Task description: Beneath this instruction is a block of data; output from it exactly the lines that run from the one containing "일동제약그룹 2026년도 정기 승진 인사 (808, 1777)" through the one containing "Home (23, 80)", inclusive.

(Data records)

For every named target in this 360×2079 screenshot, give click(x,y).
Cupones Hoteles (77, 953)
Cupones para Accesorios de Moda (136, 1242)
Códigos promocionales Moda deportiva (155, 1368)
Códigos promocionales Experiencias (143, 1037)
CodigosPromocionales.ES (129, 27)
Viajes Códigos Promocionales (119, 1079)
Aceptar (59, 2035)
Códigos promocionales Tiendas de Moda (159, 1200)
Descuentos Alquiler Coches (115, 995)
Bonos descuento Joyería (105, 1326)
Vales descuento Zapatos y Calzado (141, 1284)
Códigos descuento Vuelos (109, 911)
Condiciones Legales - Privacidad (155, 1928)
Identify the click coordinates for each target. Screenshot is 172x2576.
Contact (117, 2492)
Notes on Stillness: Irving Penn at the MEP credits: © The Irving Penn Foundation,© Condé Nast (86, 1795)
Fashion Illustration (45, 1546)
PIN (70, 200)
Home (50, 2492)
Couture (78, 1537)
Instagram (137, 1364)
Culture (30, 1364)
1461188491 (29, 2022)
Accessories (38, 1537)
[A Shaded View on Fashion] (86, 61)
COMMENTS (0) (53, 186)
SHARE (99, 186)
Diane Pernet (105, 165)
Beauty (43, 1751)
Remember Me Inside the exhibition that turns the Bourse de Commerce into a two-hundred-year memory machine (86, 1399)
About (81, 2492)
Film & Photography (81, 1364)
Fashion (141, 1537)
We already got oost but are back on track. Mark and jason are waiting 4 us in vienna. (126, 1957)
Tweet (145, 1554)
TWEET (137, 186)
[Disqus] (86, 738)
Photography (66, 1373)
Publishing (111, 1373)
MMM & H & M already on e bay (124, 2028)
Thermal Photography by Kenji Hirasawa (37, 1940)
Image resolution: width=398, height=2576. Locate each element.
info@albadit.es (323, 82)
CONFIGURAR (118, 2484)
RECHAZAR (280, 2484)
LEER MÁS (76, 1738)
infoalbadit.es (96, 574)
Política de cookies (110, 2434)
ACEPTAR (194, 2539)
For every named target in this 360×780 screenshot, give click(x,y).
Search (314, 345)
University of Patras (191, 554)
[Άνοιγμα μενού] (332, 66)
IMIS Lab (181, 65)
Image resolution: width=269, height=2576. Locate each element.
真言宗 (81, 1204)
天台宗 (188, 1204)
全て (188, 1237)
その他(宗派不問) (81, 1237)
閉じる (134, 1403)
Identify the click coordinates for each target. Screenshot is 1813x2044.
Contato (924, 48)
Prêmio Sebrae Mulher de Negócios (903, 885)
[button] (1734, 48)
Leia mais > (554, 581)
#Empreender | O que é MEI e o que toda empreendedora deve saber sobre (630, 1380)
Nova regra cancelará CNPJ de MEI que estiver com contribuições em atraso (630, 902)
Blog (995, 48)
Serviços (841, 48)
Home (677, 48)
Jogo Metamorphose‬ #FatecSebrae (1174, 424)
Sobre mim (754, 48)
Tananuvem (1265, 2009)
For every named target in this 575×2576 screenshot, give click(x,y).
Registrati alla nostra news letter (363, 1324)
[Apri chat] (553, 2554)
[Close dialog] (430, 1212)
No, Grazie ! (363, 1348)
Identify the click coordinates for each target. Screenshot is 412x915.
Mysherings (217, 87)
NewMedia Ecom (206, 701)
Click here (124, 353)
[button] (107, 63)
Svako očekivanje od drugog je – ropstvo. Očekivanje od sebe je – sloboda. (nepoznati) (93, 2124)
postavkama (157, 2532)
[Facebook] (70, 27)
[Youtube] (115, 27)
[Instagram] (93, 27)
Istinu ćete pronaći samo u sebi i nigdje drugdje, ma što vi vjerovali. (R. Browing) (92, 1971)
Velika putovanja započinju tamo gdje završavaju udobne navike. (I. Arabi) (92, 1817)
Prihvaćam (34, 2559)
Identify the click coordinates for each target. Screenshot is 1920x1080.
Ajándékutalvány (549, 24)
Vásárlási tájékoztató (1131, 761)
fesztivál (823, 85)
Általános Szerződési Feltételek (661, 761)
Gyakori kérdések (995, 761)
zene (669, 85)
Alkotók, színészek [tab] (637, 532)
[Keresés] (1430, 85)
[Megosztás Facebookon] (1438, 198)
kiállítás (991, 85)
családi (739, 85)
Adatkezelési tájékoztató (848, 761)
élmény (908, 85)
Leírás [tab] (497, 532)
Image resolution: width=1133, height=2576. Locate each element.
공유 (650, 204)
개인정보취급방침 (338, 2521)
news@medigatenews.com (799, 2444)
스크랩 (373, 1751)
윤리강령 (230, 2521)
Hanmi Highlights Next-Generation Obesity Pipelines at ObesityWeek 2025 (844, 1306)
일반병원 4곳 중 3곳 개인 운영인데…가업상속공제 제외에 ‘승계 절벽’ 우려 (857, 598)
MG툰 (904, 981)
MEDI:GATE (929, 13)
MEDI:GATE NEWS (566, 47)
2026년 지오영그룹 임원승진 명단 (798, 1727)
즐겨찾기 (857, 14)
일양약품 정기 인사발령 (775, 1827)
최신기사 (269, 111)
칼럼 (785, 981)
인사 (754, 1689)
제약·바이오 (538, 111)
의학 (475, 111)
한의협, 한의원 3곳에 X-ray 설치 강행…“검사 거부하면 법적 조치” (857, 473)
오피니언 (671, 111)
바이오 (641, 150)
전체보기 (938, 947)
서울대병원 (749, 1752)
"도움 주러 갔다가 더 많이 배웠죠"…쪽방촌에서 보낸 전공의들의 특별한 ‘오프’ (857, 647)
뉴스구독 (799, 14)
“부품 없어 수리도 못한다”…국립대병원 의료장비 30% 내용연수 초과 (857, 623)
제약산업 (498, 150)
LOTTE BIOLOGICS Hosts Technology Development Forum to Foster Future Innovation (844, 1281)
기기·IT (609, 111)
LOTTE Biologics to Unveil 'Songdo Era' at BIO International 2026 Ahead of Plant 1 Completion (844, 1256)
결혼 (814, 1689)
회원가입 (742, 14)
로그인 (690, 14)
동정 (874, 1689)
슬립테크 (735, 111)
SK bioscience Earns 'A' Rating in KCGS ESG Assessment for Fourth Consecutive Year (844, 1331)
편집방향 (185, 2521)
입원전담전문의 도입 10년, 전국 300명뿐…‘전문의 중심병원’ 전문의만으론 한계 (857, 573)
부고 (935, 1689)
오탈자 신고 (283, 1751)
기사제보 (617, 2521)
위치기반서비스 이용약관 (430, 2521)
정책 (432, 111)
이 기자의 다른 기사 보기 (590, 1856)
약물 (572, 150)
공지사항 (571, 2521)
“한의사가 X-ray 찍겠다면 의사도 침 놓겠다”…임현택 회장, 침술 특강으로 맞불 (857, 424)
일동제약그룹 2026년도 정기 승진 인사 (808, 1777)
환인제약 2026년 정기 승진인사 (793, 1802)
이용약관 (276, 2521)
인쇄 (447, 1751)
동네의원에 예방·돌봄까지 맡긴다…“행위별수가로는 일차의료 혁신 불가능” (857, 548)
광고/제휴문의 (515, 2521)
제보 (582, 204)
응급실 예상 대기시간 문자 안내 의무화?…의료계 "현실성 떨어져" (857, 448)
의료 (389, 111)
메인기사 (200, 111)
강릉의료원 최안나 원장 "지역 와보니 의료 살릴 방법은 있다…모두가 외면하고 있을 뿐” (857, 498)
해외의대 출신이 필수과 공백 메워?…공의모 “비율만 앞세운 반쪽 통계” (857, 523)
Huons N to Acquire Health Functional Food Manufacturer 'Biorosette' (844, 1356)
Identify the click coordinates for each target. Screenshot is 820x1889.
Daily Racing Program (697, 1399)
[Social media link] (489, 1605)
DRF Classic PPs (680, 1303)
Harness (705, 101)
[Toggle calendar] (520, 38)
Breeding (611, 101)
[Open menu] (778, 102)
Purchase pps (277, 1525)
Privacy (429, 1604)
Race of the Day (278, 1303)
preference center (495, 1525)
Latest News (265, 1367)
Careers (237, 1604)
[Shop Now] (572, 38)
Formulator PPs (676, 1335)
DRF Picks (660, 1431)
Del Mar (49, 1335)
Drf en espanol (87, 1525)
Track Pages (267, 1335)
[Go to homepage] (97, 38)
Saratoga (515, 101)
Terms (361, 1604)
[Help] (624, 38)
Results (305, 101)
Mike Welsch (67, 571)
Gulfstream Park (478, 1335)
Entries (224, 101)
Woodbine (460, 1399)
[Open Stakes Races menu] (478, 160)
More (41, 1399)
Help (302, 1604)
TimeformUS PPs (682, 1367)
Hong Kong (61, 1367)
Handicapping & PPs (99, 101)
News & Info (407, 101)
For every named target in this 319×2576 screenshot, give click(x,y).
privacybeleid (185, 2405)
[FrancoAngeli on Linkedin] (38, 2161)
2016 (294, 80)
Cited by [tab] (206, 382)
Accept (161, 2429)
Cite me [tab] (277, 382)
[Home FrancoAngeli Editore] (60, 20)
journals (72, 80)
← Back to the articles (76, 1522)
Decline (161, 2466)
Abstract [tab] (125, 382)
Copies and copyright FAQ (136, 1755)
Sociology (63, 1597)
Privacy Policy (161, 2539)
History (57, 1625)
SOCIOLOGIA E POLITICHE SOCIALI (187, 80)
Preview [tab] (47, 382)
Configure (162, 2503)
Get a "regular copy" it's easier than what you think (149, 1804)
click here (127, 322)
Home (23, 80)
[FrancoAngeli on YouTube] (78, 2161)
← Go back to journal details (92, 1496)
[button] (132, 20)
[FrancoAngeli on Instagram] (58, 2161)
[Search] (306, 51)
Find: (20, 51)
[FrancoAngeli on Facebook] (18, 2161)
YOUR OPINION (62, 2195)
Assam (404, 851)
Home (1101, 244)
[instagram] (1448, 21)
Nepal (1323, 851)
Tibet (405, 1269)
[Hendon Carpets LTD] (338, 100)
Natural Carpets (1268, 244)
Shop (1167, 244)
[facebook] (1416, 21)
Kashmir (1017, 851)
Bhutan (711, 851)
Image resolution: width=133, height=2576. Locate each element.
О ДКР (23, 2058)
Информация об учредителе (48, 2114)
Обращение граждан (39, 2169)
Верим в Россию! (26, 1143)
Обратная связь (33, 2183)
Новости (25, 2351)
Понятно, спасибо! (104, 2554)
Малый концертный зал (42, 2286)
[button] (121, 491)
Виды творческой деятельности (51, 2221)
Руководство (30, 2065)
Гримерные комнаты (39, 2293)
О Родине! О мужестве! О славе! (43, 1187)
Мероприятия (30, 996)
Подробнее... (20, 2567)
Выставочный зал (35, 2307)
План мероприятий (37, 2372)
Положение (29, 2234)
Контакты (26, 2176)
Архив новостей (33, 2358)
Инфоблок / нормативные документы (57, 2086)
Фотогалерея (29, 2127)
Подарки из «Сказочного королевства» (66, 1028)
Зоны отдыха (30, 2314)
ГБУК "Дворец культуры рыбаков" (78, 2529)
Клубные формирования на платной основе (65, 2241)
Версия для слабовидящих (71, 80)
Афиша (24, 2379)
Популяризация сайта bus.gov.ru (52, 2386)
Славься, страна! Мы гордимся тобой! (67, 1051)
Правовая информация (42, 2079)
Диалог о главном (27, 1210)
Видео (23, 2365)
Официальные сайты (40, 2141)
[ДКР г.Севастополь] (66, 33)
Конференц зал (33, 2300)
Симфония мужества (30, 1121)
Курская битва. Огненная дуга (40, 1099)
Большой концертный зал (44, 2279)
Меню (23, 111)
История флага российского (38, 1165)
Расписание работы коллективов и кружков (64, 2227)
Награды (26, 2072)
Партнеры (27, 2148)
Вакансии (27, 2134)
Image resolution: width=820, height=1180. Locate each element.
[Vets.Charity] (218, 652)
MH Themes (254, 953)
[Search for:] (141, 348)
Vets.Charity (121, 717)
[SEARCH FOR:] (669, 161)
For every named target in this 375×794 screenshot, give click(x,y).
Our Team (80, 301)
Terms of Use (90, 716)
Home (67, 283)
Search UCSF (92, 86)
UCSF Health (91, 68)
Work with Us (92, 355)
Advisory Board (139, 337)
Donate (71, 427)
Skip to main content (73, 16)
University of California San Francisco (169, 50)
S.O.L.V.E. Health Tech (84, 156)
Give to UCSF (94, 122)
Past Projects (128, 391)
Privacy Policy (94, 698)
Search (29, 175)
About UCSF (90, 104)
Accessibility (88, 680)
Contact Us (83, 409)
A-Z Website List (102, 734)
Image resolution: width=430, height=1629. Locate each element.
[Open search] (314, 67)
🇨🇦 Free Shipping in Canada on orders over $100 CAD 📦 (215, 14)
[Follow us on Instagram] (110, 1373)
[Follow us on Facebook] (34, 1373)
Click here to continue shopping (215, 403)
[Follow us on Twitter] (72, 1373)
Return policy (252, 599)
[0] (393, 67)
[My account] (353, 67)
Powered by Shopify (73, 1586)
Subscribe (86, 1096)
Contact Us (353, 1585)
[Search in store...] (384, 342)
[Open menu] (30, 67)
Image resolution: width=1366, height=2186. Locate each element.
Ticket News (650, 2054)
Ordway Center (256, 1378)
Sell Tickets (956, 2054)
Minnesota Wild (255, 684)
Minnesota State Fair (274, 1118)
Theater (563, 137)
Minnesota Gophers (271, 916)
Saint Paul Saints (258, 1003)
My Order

The completed task:
일동제약그룹 2026년도 정기 승진 인사 (808, 1777)
환인제약 2026년 정기 승진인사 (793, 1802)
이용약관 (276, 2521)
인쇄 (447, 1751)
동네의원에 예방·돌봄까지 맡긴다…“행위별수가로는 일차의료 혁신 불가능” (857, 548)
광고/제휴문의 (515, 2521)
제보 (582, 204)
응급실 예상 대기시간 문자 안내 의무화?…의료계 "현실성 떨어져" (857, 448)
의료 (389, 111)
메인기사 (200, 111)
강릉의료원 최안나 원장 "지역 와보니 의료 살릴 방법은 있다…모두가 외면하고 있을 뿐” (857, 498)
해외의대 출신이 필수과 공백 메워?…공의모 “비율만 앞세운 반쪽 통계” (857, 523)
Huons N to Acquire Health Functional Food Manufacturer 'Biorosette' (844, 1356)
Identify the click coordinates for each target. Screenshot is 820x1889.
Daily Racing Program (697, 1399)
[Social media link] (489, 1605)
DRF Classic PPs (680, 1303)
Harness (705, 101)
[Toggle calendar] (520, 38)
Breeding (611, 101)
[Open menu] (778, 102)
Purchase pps (277, 1525)
Privacy (429, 1604)
Race of the Day (278, 1303)
preference center (495, 1525)
Latest News (265, 1367)
Careers (237, 1604)
[Shop Now] (572, 38)
Formulator PPs (676, 1335)
DRF Picks (660, 1431)
Del Mar (49, 1335)
Drf en espanol (87, 1525)
Track Pages (267, 1335)
[Go to homepage] (97, 38)
Saratoga (515, 101)
Terms (361, 1604)
[Help] (624, 38)
Results (305, 101)
Mike Welsch (67, 571)
Gulfstream Park (478, 1335)
Entries (224, 101)
Woodbine (460, 1399)
[Open Stakes Races menu] (478, 160)
More (41, 1399)
Help (302, 1604)
TimeformUS PPs (682, 1367)
Hong Kong (61, 1367)
Handicapping & PPs (99, 101)
News & Info (407, 101)
For every named target in this 319×2576 screenshot, give click(x,y).
privacybeleid (185, 2405)
[FrancoAngeli on Linkedin] (38, 2161)
2016 (294, 80)
Cited by [tab] (206, 382)
Accept (161, 2429)
Cite me [tab] (277, 382)
[Home FrancoAngeli Editore] (60, 20)
journals (72, 80)
← Back to the articles (76, 1522)
Decline (161, 2466)
Abstract [tab] (125, 382)
Copies and copyright FAQ (136, 1755)
Sociology (63, 1597)
Privacy Policy (161, 2539)
History (57, 1625)
SOCIOLOGIA E POLITICHE SOCIALI (187, 80)
Preview [tab] (47, 382)
Configure (162, 2503)
Get a "regular copy" it's easier than what you think (149, 1804)
click here (127, 322)
Home (23, 80)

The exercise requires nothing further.